Now, I’m a bit high-maintenance, I admit. But with regards to the proposal, I didn’t have many expectations. All I wanted was the below:

  1. The One Ring to Rule Them All (or Galadriel’s ring Nenya) – if this was not possible, at least some sort of elvish inscription on the band
  2. A destination proposal
  3. An accompanying soundtrack, preferably from Naruto, preferably the slow version of the Naruto main theme that plays pre-Shippuden

Naturally, he knew none of this. That’s what girl best friends are for.

You see, once I’d accidentally-on-purpose discovered he’d bought me a ring (he sucked at lying and I could see the outline of the box pressing against his suitcase) my favorite girl friends happened to have a convenient little chat with him, where they told him about the soundtrack and whatnot. Or at least, that I wanted a soundtrack from Naruto.

And then we went on a convenient little holiday in Cyprus, where we visited this picturesque beach said to be the birthplace of Aphrodite – the Goddess of passion and pleasure and looove. The sun was setting. It was exactly 888 days after we’d begun dating (and you know how 8 = infinity). He had flowers, and a handmade book of reasons why he loved me. Not to mention, the ring – even if it wasn’t forged by Sauron – was stunning.

So really, +9385298539472398235 points to him for all of that. It makes me tear up now even thinking of it.

But then, Satoshi gets down on one knee… and strains of a familiarly creepy, haunting melody fill the air. One of those melodies that has been specifically composed to induce despair – with weird, jarring rattles and slashes (you know, of people being murdered).

Because yeah. It was the soundtrack that played when Itachi massacred the Uchiha clan. And my future husband was on one knee, asking him to marry him, and I basically died laughing.

And Satoshi’s eyes also grew comically wide because he realized that something about the vibe was off, and he clearly had the wrong soundtrack and I was cracking up – so he frantically tried searching for the right one, but then I told him it was okay, I didn’t need a soundtrack and he could just get on with it.

So I said yes. And then I laughed. A lot.

Turns out he’d been nervous and had forgotten he was supposed to have a soundtrack till the last moment. And then he hadn’t been sure what to use so he just typed “itachi soundtrack” or something along those lines into YouTube.

And Itachi doesn’t exactly have an official soundtrack named after him – it’s just that various users on YouTube attribute different soundtracks to him, and name them things like ‘Itachi’s theme’ or ‘Itachi OST’ depending on what soundtrack features heavily during his key moments.

And somehow one of the first options that came up (and the one that poor, unsuspecting Satoshi clicked) had been the one that played in the background as Itachi methodically killed off all his family members.

It was priceless, yes. A proposal to remember.
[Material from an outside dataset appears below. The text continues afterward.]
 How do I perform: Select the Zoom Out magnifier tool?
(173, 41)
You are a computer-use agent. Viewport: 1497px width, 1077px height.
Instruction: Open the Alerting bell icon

I’m almost glad it happened – because everything else was a dream, so perfect – and this made it all 100 times more hilarious, and better.

For a moment, I thought of poking him on the forehead in response. Saying ‘Sorry, Satoshi, maybe next time’. But that would be ruthless and I did want to marry him.

So I did.

And then I made sure I had unilateral control over what songs played at our wedding, because I didn’t want to find myself walking down the aisle to the snake-y strains of Orochimaru, or the crescendo of Pein’s demonic choir.